• _Exercise requirements_
Rewrite the lines between the one containing "Select the shield defenses production tab" and the one containing "Action: pyautogui.click(x=133, y=307)", inclusive, as a numbered list, leaving out any blank lines.

• _Information given_
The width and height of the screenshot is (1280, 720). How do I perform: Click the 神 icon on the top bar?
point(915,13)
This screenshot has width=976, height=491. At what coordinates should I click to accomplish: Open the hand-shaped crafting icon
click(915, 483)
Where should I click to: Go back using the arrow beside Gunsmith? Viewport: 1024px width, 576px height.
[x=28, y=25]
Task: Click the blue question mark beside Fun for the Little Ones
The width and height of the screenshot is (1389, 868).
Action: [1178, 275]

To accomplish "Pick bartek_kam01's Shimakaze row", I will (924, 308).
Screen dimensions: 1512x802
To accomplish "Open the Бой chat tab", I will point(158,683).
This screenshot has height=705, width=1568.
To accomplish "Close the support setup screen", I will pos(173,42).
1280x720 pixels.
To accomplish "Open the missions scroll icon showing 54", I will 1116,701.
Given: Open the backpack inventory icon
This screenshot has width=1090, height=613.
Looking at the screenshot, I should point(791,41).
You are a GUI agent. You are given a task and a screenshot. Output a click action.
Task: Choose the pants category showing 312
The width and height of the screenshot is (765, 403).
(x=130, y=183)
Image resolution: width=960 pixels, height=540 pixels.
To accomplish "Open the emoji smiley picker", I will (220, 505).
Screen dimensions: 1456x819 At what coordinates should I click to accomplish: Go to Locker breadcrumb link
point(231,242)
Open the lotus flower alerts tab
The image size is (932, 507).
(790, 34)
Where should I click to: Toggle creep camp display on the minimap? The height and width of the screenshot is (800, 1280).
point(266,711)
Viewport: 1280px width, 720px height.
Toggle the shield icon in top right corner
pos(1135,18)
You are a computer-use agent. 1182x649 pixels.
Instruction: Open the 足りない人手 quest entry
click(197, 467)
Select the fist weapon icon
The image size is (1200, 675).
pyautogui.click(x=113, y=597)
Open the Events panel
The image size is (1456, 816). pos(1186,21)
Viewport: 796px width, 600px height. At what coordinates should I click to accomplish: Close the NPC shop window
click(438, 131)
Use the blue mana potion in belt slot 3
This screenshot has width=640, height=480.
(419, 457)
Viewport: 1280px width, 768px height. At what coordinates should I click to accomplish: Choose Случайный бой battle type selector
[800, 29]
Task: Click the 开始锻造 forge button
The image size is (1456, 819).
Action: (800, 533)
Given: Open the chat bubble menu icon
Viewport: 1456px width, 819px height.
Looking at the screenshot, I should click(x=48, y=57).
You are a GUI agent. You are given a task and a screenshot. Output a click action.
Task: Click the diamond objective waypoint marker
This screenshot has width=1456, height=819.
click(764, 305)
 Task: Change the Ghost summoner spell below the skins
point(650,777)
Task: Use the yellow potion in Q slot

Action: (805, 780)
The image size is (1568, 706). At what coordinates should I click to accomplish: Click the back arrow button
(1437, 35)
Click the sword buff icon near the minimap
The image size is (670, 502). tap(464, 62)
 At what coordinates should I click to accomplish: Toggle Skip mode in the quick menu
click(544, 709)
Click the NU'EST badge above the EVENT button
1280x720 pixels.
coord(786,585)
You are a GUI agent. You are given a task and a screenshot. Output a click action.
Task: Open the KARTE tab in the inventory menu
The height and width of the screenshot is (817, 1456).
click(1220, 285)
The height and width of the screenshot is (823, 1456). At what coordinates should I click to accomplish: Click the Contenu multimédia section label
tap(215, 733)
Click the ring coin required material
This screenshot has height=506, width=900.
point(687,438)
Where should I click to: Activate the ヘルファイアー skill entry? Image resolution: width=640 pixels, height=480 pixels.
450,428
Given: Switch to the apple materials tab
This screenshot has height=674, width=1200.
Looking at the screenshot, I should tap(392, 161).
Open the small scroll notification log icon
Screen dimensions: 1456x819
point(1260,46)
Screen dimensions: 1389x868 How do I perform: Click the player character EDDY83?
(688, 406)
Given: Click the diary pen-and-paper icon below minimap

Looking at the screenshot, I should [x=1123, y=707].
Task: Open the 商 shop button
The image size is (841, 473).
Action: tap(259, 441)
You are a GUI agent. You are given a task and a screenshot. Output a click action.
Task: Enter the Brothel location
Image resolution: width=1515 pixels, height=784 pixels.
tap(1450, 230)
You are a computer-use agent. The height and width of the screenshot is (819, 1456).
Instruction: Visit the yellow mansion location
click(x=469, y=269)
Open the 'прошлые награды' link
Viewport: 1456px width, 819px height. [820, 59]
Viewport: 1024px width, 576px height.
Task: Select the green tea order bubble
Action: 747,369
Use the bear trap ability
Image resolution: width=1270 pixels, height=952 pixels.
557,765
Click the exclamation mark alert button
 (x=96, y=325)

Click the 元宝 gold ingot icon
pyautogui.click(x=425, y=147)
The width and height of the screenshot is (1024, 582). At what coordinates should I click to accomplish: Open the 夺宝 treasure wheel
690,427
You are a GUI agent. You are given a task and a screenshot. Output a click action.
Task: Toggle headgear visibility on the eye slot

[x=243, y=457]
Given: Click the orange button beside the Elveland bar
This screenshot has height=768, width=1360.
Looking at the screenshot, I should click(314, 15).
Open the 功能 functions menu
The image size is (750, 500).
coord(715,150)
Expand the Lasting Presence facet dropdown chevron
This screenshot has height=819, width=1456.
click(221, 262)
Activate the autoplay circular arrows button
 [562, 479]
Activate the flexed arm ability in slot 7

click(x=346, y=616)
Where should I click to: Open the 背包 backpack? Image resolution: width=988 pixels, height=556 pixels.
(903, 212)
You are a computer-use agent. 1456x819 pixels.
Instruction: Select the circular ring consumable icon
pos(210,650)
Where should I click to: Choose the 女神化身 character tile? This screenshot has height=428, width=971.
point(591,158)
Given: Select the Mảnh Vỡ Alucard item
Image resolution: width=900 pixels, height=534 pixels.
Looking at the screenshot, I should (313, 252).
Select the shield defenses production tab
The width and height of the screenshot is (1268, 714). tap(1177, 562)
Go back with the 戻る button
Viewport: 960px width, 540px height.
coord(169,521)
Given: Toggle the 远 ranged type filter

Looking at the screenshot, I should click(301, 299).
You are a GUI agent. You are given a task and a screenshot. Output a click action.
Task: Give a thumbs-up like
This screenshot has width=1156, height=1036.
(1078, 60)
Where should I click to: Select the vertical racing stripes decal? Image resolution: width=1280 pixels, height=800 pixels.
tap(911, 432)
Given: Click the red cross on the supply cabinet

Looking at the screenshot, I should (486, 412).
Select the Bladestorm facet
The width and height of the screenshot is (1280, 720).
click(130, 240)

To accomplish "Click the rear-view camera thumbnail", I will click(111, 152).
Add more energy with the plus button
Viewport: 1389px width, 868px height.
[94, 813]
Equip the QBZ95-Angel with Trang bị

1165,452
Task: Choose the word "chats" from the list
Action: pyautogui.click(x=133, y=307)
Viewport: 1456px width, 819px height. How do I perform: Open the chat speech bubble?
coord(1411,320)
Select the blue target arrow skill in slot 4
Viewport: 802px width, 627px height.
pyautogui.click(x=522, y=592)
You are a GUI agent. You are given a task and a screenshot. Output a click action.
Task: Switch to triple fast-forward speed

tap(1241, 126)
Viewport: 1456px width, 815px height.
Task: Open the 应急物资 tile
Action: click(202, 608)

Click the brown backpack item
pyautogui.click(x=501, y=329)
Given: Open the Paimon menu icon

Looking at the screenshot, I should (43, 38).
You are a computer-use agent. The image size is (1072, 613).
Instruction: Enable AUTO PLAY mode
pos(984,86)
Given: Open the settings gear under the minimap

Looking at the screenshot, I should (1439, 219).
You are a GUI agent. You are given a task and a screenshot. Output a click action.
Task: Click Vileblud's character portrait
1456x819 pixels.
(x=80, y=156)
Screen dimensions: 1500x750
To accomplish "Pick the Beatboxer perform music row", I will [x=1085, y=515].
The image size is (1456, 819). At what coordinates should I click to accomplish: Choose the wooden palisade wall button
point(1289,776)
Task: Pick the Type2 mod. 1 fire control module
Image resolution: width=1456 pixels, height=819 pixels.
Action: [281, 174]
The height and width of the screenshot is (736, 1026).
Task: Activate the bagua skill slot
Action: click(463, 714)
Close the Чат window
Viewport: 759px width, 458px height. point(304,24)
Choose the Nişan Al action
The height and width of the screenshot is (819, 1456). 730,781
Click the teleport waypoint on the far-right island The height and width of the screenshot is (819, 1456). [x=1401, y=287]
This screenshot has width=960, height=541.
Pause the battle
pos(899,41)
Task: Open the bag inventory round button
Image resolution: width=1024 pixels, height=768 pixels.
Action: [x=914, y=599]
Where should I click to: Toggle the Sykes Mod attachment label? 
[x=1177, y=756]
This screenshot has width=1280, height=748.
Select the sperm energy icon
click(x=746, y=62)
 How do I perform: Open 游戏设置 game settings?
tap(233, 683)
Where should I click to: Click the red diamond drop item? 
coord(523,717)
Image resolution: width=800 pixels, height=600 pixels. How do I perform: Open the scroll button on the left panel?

• _Exercise response_
1. Select the shield defenses production tab
2. The width and height of the screenshot is (1268, 714). tap(1177, 562)
3. Go back with the 戻る button
4. Viewport: 960px width, 540px height.
5. coord(169,521)
6. Given: Toggle the 远 ranged type filter
7. Looking at the screenshot, I should click(301, 299).
8. You are a GUI agent. You are given a task and a screenshot. Output a click action.
9. Task: Give a thumbs-up like
10. This screenshot has width=1156, height=1036.
11. (1078, 60)
12. Where should I click to: Select the vertical racing stripes decal? Image resolution: width=1280 pixels, height=800 pixels.
13. tap(911, 432)
14. Given: Click the red cross on the supply cabinet
15. Looking at the screenshot, I should (486, 412).
16. Select the Bladestorm facet
17. The width and height of the screenshot is (1280, 720).
18. click(130, 240)
19. To accomplish "Click the rear-view camera thumbnail", I will click(111, 152).
20. Add more energy with the plus button
21. Viewport: 1389px width, 868px height.
22. [94, 813]
23. Equip the QBZ95-Angel with Trang bị
24. 1165,452
25. Task: Choose the word "chats" from the list
26. Action: pyautogui.click(x=133, y=307)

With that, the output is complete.